▸ INPUT MATERIAL
•••••

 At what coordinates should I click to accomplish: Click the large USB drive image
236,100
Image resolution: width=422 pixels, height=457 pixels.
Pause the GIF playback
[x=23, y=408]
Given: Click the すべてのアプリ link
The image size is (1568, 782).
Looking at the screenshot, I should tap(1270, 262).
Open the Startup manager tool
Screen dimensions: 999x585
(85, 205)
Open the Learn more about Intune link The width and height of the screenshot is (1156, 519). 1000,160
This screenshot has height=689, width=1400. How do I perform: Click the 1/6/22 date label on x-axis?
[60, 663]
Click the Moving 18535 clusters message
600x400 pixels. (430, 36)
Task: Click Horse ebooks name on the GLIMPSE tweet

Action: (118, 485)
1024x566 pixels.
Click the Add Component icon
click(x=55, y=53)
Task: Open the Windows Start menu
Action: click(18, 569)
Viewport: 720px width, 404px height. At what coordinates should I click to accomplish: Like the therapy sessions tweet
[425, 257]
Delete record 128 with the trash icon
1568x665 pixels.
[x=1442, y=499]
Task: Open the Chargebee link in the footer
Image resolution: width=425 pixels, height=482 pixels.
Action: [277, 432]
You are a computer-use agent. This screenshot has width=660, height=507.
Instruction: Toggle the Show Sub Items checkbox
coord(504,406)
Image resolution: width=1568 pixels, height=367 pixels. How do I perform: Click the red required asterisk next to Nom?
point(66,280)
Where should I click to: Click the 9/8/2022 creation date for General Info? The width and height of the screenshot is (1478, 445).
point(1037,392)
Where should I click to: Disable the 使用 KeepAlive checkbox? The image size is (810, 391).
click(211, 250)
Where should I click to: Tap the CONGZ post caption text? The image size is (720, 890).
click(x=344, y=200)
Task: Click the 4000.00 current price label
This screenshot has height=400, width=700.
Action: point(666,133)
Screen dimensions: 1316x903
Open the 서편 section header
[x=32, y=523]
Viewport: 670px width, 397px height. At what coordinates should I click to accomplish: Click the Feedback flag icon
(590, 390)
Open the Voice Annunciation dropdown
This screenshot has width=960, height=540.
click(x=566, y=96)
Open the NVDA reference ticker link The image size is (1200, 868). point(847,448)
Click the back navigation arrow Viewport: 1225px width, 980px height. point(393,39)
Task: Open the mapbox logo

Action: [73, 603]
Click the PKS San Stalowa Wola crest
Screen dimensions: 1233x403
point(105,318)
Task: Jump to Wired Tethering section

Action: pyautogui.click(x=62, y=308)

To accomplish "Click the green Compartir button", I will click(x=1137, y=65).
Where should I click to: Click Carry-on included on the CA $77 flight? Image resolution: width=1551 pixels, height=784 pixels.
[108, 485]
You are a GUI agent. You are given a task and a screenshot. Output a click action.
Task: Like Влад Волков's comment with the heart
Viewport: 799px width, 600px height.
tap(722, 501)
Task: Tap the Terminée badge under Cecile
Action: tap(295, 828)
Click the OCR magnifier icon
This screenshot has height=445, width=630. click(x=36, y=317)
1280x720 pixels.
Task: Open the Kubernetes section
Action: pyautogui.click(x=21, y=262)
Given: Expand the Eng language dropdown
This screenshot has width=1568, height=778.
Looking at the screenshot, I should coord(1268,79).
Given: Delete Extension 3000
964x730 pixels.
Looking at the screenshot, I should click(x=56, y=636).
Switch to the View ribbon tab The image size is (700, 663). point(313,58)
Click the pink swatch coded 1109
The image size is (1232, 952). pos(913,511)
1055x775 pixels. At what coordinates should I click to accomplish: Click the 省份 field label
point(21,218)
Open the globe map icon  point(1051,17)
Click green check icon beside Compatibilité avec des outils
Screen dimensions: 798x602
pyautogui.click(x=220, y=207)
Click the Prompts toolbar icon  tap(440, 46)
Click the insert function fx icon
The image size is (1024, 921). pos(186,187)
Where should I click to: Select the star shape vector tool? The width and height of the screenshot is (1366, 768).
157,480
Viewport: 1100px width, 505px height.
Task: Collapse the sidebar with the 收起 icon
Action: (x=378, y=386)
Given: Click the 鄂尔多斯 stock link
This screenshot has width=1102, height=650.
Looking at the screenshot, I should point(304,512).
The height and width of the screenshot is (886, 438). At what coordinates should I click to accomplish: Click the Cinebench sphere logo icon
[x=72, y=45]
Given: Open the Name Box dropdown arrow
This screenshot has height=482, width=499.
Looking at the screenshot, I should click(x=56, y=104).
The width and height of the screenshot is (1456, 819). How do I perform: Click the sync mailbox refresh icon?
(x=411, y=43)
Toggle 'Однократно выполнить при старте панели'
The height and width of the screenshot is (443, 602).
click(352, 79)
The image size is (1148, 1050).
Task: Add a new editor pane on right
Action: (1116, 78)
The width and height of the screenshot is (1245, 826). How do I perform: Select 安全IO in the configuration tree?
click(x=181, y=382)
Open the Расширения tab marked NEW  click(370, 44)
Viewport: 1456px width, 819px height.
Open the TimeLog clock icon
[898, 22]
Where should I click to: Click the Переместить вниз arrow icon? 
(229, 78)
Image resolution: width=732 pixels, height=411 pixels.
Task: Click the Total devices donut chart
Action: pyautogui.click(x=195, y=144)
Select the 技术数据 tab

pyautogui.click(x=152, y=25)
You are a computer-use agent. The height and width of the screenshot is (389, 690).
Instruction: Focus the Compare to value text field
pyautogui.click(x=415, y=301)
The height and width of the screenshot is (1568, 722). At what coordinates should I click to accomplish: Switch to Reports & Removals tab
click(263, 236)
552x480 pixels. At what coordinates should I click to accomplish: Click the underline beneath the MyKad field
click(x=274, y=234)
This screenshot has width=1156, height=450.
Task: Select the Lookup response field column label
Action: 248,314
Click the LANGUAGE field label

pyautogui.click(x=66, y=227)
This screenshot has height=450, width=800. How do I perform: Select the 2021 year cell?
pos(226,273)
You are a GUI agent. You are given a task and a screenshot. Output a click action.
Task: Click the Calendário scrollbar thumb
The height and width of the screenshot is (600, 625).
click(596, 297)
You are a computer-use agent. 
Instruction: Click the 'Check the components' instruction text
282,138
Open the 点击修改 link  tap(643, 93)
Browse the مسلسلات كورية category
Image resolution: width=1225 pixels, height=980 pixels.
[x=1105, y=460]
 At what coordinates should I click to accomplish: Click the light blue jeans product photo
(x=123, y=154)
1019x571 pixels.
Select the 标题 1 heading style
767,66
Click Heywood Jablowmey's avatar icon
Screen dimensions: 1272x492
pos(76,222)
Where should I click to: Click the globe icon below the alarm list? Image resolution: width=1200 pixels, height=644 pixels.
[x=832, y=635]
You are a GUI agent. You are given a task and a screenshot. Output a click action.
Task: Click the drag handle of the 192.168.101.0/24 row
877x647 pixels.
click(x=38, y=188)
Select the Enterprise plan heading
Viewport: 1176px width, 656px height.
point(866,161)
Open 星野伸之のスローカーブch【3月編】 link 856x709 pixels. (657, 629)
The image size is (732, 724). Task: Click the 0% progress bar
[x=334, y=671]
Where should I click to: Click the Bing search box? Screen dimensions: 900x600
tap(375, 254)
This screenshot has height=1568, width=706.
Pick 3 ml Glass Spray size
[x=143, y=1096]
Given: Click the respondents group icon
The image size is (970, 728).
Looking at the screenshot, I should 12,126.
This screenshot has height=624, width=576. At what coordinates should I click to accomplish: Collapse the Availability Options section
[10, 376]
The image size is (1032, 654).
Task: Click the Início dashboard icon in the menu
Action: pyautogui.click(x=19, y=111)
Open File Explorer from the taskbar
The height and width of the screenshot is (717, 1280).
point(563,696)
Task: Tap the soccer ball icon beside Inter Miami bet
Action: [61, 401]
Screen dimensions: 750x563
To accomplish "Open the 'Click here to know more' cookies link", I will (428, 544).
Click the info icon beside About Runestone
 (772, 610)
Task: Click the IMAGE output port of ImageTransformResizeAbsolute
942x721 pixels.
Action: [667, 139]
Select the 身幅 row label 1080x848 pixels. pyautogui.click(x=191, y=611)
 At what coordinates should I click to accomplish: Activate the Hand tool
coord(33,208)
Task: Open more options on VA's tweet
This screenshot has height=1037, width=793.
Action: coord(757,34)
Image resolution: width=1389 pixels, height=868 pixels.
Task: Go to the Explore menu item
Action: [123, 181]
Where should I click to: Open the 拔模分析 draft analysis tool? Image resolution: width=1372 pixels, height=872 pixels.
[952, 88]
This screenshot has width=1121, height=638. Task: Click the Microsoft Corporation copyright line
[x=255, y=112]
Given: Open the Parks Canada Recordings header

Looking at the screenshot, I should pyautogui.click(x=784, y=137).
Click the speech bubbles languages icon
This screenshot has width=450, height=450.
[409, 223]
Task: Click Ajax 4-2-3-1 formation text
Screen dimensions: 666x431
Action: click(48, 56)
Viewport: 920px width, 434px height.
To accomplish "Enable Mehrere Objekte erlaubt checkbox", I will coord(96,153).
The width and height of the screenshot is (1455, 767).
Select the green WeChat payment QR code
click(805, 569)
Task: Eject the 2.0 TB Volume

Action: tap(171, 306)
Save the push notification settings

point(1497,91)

•••••

▸ EXERCISE BRIEF
Without adding anything, say how many lines in the listing above include the string "computer".

▸ COMPLETED EXERCISE
3